Texto da página:
╭──
Além disso, as imagens e vídeos sintéticos mais problemáticos — aqueles criados como parte de uma fraude ou para enganar deliberadamente o público — são pensados especificamente para evitar a detecção. Tem havido esforços para incentivar os geradores de IA, como a OpenAI, a dificultar a manipulação intencional, incluindo uma "marca de água" sempre que algo é gerado com o seu software. Em 2023, Joe Biden emitiu uma ordem executiva para promover esta medida. No entanto, como afirmou Siwei Lyu, “do outro lado desses algoritmos estão pessoas reais” que “se tornam muito boas em esconder o seu rasto.”
Embora algumas redes sociais, como a Meta, se tenham comprometido a rotular conteúdos criados ou modificados por IA, um estudo recente realizado por investigadores da Austrália e da Coreia do Sul revelou que mesmo os melhores modelos de detecção só conseguem identificar correctamente o conteúdo gerado por IA cerca de dois terços do tempo.
Ocasionalmente, contas de notícias nas redes sociais caem em armadilhas de desinformação. Em Maio passado, a conta War_Monitors no X, que tem mais de um milhão de seguidores, repostou uma fotografia alegando mostrar uma explosão no Pentágono, a mesma acção foi realizada pela conta FinancialJuice, seguida por mais de meio milhão de pessoas. Para reforçar a credibilidade, esta última citou “fontes do Twitter” não especificadas como origem da informação. Ambas as contas apagaram os posts após os bombeiros locais desmentirem a foto nas redes sociais. No entanto, o incidente já tinha sido partilhado ou mencionado quase quatro mil vezes e provocou uma queda no mercado de acções. Além disso, uma conta verificada que se fazia passar por afiliada da CNN também publicou a imagem, o que levantou questões sobre o processo de verificação do X, sendo a conta posteriormente removida da plataforma.
╰──
Dados fornecidos:
╭──
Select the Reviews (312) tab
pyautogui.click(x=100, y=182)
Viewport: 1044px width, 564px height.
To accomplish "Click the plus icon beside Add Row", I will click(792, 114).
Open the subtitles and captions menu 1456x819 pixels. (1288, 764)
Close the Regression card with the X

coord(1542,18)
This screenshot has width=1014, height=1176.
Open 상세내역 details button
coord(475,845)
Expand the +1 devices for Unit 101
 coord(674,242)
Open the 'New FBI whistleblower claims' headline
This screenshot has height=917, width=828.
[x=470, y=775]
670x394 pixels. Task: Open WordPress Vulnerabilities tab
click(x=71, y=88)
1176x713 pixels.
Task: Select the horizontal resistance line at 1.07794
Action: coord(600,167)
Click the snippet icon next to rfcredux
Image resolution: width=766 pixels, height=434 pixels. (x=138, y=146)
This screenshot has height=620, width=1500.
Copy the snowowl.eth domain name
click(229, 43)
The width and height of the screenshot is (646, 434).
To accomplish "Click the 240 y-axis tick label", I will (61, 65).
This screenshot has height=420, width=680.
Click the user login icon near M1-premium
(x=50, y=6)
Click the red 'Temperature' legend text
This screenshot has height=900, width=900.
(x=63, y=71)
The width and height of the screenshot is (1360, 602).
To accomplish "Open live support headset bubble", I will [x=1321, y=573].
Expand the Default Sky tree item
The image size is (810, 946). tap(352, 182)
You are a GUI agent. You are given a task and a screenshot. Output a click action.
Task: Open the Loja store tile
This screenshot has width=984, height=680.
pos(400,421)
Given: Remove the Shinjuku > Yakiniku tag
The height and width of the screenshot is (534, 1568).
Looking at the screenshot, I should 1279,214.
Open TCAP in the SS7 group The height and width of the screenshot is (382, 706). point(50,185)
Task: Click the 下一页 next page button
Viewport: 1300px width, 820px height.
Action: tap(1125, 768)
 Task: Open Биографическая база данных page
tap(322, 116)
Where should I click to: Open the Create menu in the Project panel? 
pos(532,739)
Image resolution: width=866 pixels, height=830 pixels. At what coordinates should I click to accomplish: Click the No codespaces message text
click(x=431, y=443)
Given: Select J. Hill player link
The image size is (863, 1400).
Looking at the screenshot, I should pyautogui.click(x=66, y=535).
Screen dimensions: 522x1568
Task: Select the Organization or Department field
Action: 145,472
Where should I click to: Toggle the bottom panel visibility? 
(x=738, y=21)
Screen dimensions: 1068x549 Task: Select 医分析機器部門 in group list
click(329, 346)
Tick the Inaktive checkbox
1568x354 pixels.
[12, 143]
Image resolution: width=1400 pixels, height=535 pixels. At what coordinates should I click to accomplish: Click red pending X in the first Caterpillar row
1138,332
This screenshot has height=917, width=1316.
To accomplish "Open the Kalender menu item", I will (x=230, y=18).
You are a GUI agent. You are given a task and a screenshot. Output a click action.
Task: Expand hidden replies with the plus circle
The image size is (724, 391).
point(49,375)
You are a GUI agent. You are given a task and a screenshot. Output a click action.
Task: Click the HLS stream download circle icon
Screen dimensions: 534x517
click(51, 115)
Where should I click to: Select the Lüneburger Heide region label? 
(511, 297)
╰──
Tarefa:
Transcreva o trecho do texto sobre conteúdos gerados por IA que começa nas palavras "Ocasionalmente, contas de" e termina depois de "removida da plataforma.".

Resposta escrita:
Ocasionalmente, contas de notícias nas redes sociais caem em armadilhas de desinformação. Em Maio passado, a conta War_Monitors no X, que tem mais de um milhão de seguidores, repostou uma fotografia alegando mostrar uma explosão no Pentágono, a mesma acção foi realizada pela conta FinancialJuice, seguida por mais de meio milhão de pessoas. Para reforçar a credibilidade, esta última citou “fontes do Twitter” não especificadas como origem da informação. Ambas as contas apagaram os posts após os bombeiros locais desmentirem a foto nas redes sociais. No entanto, o incidente já tinha sido partilhado ou mencionado quase quatro mil vezes e provocou uma queda no mercado de acções. Além disso, uma conta verificada que se fazia passar por afiliada da CNN também publicou a imagem, o que levantou questões sobre o processo de verificação do X, sendo a conta posteriormente removida da plataforma.